Mr. Feindiro’s dossier also noted that in a speech delivered to Central Africans on November 29, 2002, Mr. Patassé stated that he had indeed called upon Mr. Bemba’s MLC troops to give his loyalist forces a hand in fighting off a coup attempt. According to excerpts read out in court by the defense and acknowledged by the witness, Mr. Patassé stated in that speech that he knew that crimes had been committed and that as a consequence, he was going to establish a commission to “assess all that.”
As such, according to the dossier, the Feindiro-led judicial investigation concluded that “while the fact that he [Bemba] sent his troops in at the request of Patassé – this fact is not being challenged [but] he has not been shown to be involved in their use on the field and it is therefore fitting to exclude him.”
Yesterday, Mr. Feindiro stated that no material or physical responsibility charges for the conduct of the MLC troops were brought before his country’s examining judge; only “intellectual responsibility” was considered. He said that it was for the intellectual responsibility of the alleged crimes that Mr. Bemba and other co-perpetrators were found by Central African prosecutors to be criminally responsible. However, even the attempt by his office to try Mr. Bemba with these charges failed.
Prosecutors of the ICC charge that Mr. Bemba as military commander had effective command over the MLC forces as they allegedly raped, murdered, and plundered civilians of the CAR. The prosecutors claim that he knew that MLC forces were committing or about to commit crimes but he failed to take “all necessary and reasonable measures to prevent or stop crimes” being committed by MLC forces.
Mr.Bemba has denied all the charges against him, arguing that once the MLC fighters crossed the border from the Democratic Republic of Congo into the CAR, they were under the command of Mr. Patassé, and that it is him who should be in the dock at the ICC.
Mr. Feindiro’s probe concluded that once the MLC were in Bangui, they were under the orders of Mr. Patassé through the direct command of Ferdinand Bombayake. The United Presidential Security (USP) led by General Bombayake was the only one of the Central African armed forces found by the country’s judicial probe to have worked with the MLC. This was because Mr. Patassé entirely trusted Bombayake but had no trust in the Forces Armées Centrafricain (FACA), the country’s regular army, which he suspected of being part of the coup attempt against him.
The CAR Prosecutor-General’s report stated that Mr.
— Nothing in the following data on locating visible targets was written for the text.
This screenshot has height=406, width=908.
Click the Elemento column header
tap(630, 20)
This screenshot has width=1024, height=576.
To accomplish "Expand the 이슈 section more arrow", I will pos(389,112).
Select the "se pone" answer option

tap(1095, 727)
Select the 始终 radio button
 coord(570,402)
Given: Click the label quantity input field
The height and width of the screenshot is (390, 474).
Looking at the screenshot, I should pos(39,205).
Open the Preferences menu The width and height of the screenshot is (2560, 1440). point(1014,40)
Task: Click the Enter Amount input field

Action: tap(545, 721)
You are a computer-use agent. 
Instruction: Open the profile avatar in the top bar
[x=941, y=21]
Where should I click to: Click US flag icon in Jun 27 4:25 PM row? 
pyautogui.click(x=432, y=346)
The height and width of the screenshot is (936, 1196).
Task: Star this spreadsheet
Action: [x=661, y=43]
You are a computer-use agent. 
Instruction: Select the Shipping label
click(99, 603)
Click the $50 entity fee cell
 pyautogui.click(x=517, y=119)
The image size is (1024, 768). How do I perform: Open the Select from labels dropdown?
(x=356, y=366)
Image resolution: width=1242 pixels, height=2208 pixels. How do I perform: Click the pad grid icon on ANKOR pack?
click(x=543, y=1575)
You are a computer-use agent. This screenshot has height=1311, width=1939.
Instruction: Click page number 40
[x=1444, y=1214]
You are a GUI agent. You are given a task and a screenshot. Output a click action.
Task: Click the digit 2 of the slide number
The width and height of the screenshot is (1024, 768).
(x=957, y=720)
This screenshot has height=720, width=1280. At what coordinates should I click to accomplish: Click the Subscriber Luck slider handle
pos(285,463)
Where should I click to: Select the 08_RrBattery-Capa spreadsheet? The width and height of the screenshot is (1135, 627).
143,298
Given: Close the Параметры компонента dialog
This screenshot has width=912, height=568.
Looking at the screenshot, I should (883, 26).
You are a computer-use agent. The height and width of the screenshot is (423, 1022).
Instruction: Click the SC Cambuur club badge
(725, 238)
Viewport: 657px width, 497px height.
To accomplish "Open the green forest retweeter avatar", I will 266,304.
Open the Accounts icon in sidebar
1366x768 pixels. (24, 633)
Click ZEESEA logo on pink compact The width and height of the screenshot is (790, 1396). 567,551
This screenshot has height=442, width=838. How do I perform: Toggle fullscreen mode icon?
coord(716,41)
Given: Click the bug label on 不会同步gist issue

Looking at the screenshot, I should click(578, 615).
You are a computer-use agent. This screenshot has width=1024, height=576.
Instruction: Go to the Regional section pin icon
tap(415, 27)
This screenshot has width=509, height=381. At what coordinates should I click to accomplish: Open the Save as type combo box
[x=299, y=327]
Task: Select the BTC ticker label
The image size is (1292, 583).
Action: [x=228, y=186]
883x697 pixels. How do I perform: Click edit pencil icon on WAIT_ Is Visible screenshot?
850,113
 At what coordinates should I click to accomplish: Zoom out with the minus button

Patassé coordinated the military operations against the insurgents. “When an offensive or counter-offensive was organized, it was the president that organized it…This has been borne out by General Bombayake who maintained that it was Patassé who decided on everything and that he [Bombayake] would only implement the instructions receive,” it said.
The defense today also read out excerpts from Mr. Feindiro’s statement to ICC prosecution investigators in which he claimed the MLC received payment from the Central African treasury. He is reported as saying that the payment was authorized by Mr. Patassé and his Prime Minister Martin Ziguélé.